My interest in Somalia was not new. The first TV images of that country’s terrible civil war in the early 1990s were not easily forgettable. The feral violence, and the astoundingly destroyed urban landscape against which it was set, were unlike anything that has occurred in my lifetime, with the possible exception of Grozny. That may be why Somalia, so often labelled ‘the world’s most failed state’, still occupies a special, dark place in the imaginations of so many of my generation of Westerners. When I explained my new project to a journalist friend in London, who had spent many years covering the danger zones of South America, she replied: ‘Mogadishu? That’s one of those places that gives me nightmares, even though I’ve never been there.’

What has happened to Somalia since the civil war stands as a kind of cautionary tale for grown-ups, a vision of the anarchy that we too can expect should our own systems of governance ever be allowed to collapse. There has, famously, been no properly functioning central government in Mogadishu for over two decades. For the last several years, Afghanistan has come 179th in Transparency International’s annual Corruption Perceptions Index, an international league table that measures the level of graft in the public life of each of the world’s 180 nations; only one country has consistently ranked lower. An African Taliban, at war in a country more corrupt than Afghanistan! That was a place I was very curious to see.

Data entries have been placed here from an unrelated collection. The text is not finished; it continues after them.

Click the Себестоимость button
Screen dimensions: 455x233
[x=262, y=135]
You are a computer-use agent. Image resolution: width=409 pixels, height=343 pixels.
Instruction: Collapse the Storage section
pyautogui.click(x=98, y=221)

Mogadishu lived up to expectations when I got there. It truly was the stuff of nightmares, particularly on my second visit in July
2011, when the southern half of the country was in the grip of a famine said to be the worst for sixty years. Refugees were pouring into the capital from the drought zones looking for help, even as trench warfare between al-Shabaab and the government’s forces backed by AMISOM, the Ugandan-led African Union Mission in Somalia, was raging across the city’s centre. A British photographer I met, an experienced Africa hand based in Kampala, observed that however often the four Horsemen of the Apocalypse rode out into the world, Somalia was where they always came back to, because this was where they were stabled; this was their home. War, famine, pestilence and death were indeed constants that summer, and Somalia really did seem to be the world’s most dangerous place.

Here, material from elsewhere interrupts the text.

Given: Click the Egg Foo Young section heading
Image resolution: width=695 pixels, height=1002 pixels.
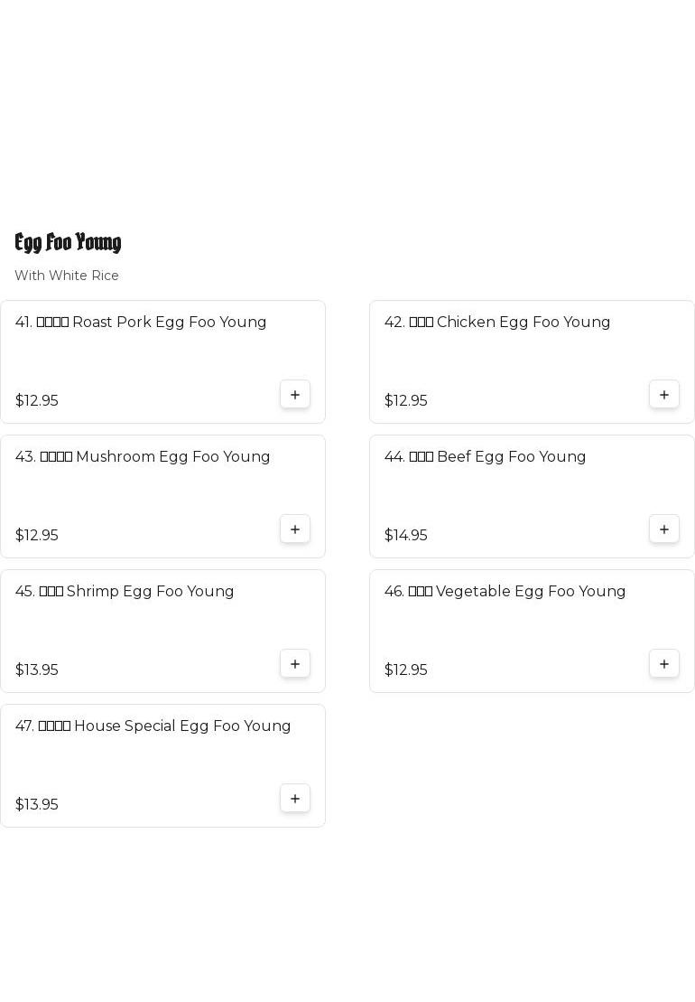Looking at the screenshot, I should coord(68,242).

By the time this book went to press in late 2012, however, things looked a little different. So much had changed since I began my dizzying journey through the Somali nation, a research project that took me to nine different countries across four continents, and still only scratched the surface. In August 2011 al-Shabaab, to the amazement of most in the international community, suddenly withdrew from Mogadishu, and have been in retreat ever since. At the end of 2011, the armies of Somalia’s southern and western neighbours, Kenya and Ethiopia, joined forces with AMISOM, forming an alliance that by September 2012 was poised to capture the economically vital port of Kismayo, al-Shabaab’s most important stronghold.

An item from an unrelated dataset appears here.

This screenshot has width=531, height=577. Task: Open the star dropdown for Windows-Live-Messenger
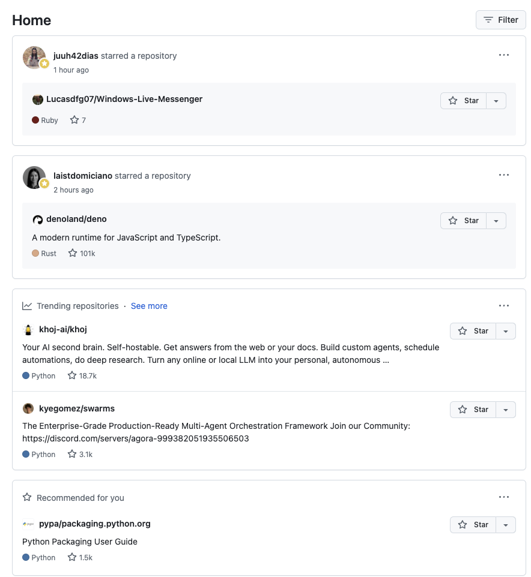click(496, 100)
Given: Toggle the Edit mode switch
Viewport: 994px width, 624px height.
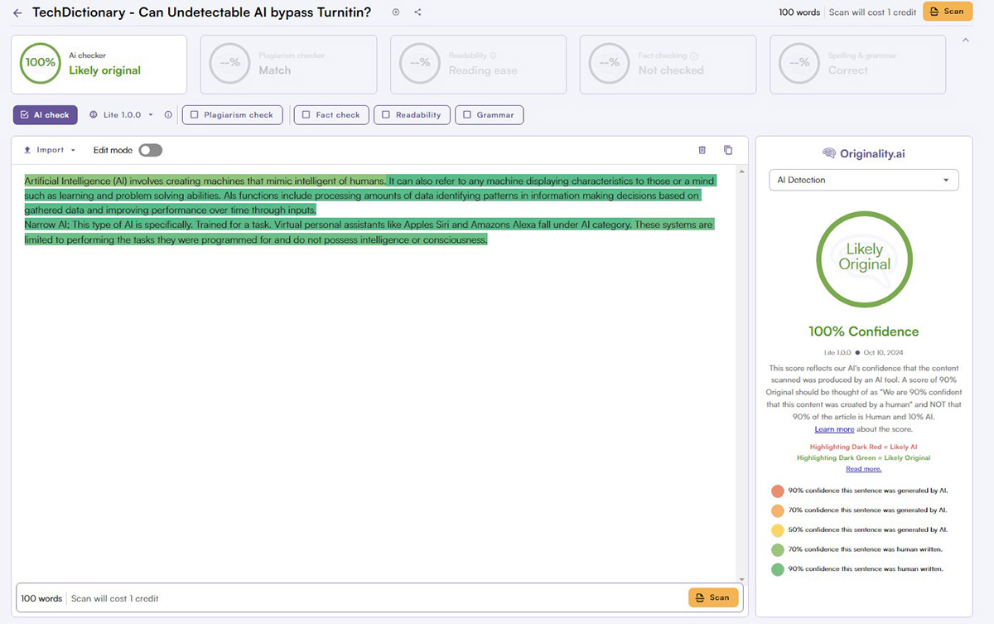Looking at the screenshot, I should click(x=151, y=150).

A handful of hardliners were expected to mount a heroic last stand against the infidel invaders, as remnants of al-Qaida and the Taliban had done in Kandahar against US-led forces in 2001. But few Somalia-watchers thought Kismayo would hold out for long. In Mogadishu, crucially, the military endgame in the south
coincided with the winding up of the Transitional Federal Government, the TFG, whose UN-backed mandate had expired after eight years in office. In September, a newly selected parliament voted to replace President Sheikh Sharif Sheikh Ahmed with Hassan Sheikh Mohamud, a little known university professor who used to work as a consultant for the UN. The newcomer, a moderate Islamist with links to the Muslim Brotherhood, is admired for his perceived lack of corruption as well as for the fact that, unlike most educated Somalis, he did not flee Mogadishu during the civil war. His election was against all expectations. The incumbent, President Sheikh Sharif, was rumoured to have many supporters in the Gulf who had reportedly spent $7m in bribes in a bid to secure his re-election.
1
It was the first genuine presidential poll in a generation, representing what the UN Special Envoy Augustine Mahiga called ‘an unprecedented opportunity for peace’.